*** INPUT DATA ***

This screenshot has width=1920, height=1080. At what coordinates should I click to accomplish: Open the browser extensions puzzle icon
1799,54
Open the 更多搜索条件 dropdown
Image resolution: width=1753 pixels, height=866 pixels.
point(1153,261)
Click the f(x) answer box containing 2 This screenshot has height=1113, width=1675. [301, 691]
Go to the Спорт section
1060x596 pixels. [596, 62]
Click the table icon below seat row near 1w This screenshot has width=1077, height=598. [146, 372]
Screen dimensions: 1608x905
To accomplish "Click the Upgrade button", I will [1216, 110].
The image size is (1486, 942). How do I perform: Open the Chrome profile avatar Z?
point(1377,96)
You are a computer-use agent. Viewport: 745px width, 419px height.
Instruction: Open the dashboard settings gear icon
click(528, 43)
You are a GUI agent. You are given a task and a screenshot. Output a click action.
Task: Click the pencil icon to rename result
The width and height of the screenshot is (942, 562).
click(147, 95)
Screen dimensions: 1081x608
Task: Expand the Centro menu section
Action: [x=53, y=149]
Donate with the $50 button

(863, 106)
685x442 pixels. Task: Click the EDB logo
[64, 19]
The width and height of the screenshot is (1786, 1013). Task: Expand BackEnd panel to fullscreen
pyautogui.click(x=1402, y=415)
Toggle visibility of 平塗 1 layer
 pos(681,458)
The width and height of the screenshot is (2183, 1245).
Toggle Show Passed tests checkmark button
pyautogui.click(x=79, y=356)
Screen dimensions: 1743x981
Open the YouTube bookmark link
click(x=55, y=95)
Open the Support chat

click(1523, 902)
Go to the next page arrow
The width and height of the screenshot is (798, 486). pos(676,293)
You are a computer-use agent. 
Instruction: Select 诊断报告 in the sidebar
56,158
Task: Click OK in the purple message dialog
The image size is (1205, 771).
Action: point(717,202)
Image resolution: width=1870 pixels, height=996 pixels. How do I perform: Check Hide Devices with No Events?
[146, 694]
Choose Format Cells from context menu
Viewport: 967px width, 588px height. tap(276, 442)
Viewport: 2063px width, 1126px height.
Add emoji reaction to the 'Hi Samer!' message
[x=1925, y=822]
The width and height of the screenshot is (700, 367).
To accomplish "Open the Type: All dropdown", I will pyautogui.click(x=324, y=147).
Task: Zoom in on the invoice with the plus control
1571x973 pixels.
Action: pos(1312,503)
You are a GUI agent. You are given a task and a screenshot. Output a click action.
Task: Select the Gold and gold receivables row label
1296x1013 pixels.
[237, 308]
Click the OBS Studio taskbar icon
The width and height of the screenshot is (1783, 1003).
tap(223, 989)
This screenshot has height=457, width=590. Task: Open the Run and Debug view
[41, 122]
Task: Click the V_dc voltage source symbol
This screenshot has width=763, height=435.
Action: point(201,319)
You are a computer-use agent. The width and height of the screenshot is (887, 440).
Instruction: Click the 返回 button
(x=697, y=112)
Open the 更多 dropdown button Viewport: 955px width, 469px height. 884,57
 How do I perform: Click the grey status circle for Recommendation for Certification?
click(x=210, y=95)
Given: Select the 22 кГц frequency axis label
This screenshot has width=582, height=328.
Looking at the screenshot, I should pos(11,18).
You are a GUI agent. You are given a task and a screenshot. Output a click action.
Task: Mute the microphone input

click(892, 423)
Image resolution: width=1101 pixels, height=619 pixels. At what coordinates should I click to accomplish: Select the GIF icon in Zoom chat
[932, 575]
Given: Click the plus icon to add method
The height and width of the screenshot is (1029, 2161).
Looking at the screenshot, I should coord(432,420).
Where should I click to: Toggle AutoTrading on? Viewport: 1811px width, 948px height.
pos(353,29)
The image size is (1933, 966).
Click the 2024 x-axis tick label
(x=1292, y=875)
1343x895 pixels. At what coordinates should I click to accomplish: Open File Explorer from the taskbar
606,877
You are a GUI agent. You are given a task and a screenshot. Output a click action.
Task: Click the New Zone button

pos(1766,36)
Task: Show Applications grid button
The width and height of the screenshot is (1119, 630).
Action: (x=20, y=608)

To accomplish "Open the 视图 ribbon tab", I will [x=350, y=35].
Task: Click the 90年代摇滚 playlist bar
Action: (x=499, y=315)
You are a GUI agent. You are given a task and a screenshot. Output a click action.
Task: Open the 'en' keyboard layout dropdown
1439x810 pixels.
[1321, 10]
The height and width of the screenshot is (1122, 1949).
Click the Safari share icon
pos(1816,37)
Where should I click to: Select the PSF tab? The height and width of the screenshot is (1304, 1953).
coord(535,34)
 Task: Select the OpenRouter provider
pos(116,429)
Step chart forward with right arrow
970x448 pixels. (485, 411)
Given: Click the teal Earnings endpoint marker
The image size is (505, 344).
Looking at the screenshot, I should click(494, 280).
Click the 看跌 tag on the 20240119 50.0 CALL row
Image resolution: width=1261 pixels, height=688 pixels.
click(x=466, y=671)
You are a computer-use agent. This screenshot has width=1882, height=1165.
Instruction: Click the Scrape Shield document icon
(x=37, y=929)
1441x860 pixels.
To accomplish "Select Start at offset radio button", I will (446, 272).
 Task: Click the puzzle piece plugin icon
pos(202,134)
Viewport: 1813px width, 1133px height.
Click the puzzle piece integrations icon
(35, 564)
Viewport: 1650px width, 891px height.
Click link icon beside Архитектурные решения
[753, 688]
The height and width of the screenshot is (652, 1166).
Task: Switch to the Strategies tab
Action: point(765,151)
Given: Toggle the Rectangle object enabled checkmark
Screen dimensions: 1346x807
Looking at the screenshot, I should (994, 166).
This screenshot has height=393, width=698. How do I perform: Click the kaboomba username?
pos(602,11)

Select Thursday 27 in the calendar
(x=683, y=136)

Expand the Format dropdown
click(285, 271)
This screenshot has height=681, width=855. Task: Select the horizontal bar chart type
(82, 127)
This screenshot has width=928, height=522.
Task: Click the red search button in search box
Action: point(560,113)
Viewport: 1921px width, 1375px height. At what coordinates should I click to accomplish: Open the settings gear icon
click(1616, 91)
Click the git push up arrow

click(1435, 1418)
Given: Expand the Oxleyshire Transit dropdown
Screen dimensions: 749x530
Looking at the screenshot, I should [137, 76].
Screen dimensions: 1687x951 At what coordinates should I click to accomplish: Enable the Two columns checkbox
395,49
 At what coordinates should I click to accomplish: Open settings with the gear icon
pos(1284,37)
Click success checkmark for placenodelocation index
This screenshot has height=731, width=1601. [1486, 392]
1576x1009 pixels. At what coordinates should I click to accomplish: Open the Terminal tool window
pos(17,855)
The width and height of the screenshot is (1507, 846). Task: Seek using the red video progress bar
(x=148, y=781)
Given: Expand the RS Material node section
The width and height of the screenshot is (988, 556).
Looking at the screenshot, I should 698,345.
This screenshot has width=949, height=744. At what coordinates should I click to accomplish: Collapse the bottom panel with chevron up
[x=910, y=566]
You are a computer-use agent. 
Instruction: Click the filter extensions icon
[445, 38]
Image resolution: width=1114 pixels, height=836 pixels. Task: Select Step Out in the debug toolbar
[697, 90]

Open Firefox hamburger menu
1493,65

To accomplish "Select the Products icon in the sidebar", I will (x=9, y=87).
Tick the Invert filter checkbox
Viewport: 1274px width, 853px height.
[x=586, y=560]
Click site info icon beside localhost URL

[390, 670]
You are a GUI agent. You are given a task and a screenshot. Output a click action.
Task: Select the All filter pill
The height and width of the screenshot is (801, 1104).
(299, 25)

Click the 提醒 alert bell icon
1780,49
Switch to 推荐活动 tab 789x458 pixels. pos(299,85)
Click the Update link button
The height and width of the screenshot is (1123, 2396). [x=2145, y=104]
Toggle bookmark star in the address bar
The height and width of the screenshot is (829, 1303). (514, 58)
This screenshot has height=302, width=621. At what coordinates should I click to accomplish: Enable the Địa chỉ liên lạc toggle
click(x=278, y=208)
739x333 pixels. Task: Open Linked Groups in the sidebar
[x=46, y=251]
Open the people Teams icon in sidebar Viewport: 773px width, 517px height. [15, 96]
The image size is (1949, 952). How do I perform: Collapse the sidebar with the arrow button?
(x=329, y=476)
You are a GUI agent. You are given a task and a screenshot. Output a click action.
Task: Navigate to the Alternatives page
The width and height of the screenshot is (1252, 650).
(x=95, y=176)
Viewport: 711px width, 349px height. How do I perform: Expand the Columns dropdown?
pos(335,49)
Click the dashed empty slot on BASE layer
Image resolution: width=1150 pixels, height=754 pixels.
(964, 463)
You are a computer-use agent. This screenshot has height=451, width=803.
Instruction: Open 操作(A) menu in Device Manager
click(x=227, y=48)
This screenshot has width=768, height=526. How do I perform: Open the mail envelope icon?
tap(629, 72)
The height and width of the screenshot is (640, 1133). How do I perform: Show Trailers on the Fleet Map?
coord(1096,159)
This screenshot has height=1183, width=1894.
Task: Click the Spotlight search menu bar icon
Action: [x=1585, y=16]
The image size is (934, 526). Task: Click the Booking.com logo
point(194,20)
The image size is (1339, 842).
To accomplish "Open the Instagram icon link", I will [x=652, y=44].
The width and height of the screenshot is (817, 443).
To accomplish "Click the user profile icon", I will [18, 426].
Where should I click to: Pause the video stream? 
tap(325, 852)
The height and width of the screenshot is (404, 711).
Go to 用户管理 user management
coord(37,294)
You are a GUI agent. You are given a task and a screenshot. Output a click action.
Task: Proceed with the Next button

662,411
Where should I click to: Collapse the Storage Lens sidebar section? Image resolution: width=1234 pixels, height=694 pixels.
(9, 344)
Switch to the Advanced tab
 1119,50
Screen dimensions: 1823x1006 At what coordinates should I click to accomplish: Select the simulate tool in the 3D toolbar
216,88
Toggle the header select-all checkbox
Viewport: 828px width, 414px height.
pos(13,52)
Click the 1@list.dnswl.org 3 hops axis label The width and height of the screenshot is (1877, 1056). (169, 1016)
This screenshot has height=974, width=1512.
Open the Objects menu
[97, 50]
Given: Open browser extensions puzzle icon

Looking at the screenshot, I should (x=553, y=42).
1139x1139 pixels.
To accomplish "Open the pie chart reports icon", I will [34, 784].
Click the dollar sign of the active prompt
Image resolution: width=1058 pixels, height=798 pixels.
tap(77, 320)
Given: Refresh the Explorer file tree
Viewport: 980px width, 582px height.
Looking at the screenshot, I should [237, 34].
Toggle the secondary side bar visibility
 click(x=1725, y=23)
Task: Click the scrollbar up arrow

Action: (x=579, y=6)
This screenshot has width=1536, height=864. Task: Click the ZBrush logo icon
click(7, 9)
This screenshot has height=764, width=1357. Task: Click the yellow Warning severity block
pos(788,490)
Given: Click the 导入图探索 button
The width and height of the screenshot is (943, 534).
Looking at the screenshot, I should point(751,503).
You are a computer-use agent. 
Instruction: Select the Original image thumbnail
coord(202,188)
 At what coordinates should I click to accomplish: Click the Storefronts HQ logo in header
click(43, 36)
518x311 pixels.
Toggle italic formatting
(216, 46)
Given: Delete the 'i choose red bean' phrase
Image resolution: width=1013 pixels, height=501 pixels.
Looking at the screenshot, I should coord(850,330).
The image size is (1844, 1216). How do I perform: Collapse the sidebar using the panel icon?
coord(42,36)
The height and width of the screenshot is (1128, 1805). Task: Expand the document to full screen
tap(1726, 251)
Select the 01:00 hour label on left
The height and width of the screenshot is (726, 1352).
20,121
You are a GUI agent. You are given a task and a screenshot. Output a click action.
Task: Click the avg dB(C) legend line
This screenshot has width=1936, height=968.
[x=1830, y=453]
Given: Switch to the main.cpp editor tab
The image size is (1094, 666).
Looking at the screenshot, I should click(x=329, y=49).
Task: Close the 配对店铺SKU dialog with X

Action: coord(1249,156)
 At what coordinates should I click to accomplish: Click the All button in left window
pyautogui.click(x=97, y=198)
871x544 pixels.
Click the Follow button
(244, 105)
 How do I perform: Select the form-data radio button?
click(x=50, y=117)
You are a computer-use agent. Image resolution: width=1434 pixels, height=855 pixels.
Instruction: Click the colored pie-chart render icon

*** End of INPUT DATA ***

◆ **EXERCISE OBJECTIVE**
In the entries above, find every line holding the word "plus" and copy it out.

◆ **SOLUTION**
Task: Zoom in on the invoice with the plus control
Given: Click the plus icon to add method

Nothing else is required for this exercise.